Friday, March 22, 2024

March Vacation, Part One

Carol and I headed south for a week's vacation that combined family visits in Connecticut and New Jersey with several days of hiking and geocaching in New York's Catskill Mountains. We covered a lot of ground on this trip! 

Our first stop was a visit with my brother Drew and his wife Kate at their Connecticut home, with an evening tour of walking trails that Drew maintains in conservation land behind their house. The next day we made a convoluted journey to New Jersey with stops for two notable geocaches on Carol's bucket list. First up was the oldest geocache in Connecticut, dating back to the year 2000. On a 70-degree day we found it after a short walk on the trails of the Bartlett Arboretum in Stamford. This would be a marvelous place to visit during the blooming season.
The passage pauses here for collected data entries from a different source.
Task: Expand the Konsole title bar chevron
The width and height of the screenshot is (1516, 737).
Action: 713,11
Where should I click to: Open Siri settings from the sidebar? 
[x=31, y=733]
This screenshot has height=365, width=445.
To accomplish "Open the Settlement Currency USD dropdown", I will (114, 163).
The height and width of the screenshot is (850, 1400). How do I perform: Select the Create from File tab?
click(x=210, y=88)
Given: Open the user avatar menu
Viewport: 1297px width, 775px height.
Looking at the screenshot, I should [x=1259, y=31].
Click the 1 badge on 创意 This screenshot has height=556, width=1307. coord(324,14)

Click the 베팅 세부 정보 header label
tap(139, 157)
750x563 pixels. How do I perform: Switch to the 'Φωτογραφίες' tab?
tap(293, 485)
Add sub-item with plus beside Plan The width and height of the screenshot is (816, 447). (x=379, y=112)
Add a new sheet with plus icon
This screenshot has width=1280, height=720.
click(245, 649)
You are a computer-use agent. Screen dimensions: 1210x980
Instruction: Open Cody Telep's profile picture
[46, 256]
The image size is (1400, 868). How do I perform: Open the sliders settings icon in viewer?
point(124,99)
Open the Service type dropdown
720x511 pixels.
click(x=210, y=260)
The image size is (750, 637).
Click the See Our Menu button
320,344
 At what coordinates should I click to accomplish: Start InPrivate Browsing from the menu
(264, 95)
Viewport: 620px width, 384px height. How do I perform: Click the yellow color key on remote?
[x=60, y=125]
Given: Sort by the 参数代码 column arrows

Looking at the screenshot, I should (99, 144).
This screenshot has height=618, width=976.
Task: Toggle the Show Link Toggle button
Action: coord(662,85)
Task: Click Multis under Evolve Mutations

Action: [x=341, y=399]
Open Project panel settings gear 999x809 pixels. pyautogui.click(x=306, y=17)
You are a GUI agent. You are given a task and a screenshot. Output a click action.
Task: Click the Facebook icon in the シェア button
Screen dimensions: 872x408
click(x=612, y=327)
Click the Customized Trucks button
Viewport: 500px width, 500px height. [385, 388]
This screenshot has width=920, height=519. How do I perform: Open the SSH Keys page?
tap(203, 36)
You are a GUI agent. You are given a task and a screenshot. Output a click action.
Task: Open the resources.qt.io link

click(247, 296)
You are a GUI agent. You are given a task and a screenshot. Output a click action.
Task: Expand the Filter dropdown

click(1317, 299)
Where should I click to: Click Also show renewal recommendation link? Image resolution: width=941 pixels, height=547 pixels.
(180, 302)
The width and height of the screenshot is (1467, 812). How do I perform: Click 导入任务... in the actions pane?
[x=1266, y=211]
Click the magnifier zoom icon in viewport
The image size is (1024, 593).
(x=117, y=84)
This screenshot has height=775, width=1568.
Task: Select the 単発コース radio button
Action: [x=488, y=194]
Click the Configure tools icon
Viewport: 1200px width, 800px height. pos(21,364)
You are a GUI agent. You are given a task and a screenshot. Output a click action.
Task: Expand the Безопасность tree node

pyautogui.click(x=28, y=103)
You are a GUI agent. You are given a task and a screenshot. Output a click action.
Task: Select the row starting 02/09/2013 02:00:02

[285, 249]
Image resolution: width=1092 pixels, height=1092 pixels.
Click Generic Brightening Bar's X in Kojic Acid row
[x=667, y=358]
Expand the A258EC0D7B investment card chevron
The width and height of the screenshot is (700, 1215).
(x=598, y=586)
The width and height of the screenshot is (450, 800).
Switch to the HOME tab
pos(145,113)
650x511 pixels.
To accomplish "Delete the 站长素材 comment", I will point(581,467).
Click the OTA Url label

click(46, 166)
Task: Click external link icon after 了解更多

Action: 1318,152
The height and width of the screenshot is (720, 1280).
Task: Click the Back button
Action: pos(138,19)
With this find, Carol has now logged the oldest geocache in each of the six New England states.


A winding driving route then took us to the Turkey Mountain Nature Preserve near Yorktown Heights, NY. We followed the trail partway up the mountain, where, after a fairly lengthy off-trail search, we found a geocache placed in a stone wall in the month of November 2000. With this find, Carol needs only four months to complete the Jasmer Challenge - "a challenge to find at least one cache hidden in every month since the first cache was hidden in May 2000."



While Carol headed back down the trail to look for more geocaches, I continued up the mountain to check out views promised by a descending hiker. Though only 831 feet high, Turkey Mountain is rugged and ledgy.



At the top there are views of the Manhattan skyline (on the left).....




...and the Croton Resevoir.



 

Two hikers enjoy the views from the open summit ledges.



I made a loop hike following the trail north along the ridgecrest through open woods, followed by an angling descent back to the south and the trailhead. A nice 2.2 mile hike.




The next morning we walked through a geocaching "adventure lab" in the Mount Tabor, NJ historic district, featuring a number of Victorian cottages. A fascinating place. Then we were off to an entertaining baby shower for my nephew Mike and his wife, Joy, followed by a birthday party for my brother-in-law, Geo.
 
 

We had been pondering a stay in the Catskills on the way back to NH, but the weather forecasts looked less than promising. It was looking better the day before we left NJ, so we made a last-minute decision to go for it, and booked a condo in Windham, NY.

After checking out of our hotel in NJ, we went on a trip down my memory lane, heading a half-hour south to the area where I grew up. We stopped at Union County's Watchung Reservation, a 2,000-acre preserve in the Watchung Mountains tucked in between Interstate 78 and old US Route 22. I spent much time here outdoors as a youth. We took a two-mile hike with some geocaching, enjoying a scenic walk along the shore of Lake Surprise.




Easy walkin' on a sunny, balmy late winter day.



We could get used to this.



Near the Trailside Nature & Science Center are a Sensory Friendly Trail and a short self-guided Geology Trail. There is also a 6-mile History Trail that looks quite interesting. The reservation was busy on our Sunday afternoon visit - a great resource for residents of north-central NJ.



From Watchung Reservation we drove to my hometown of North Plainfield, which I had not been to since the 1970s. I paid a brief visit to a tiny green oasis my childhood friends and I called "The Island," where we spent many happy hours. 



Green Brook borders "The Island," and forms the boundary between North Plainfield and the city of Plainfield. It was quite polluted in those days, but is looking better now.



The old homestead was looking pretty good after a half-century. From here we went on to the Catskills, the mountains of my youth, where my Boy Scout troop undertook several backpacking trips in the late 1960s.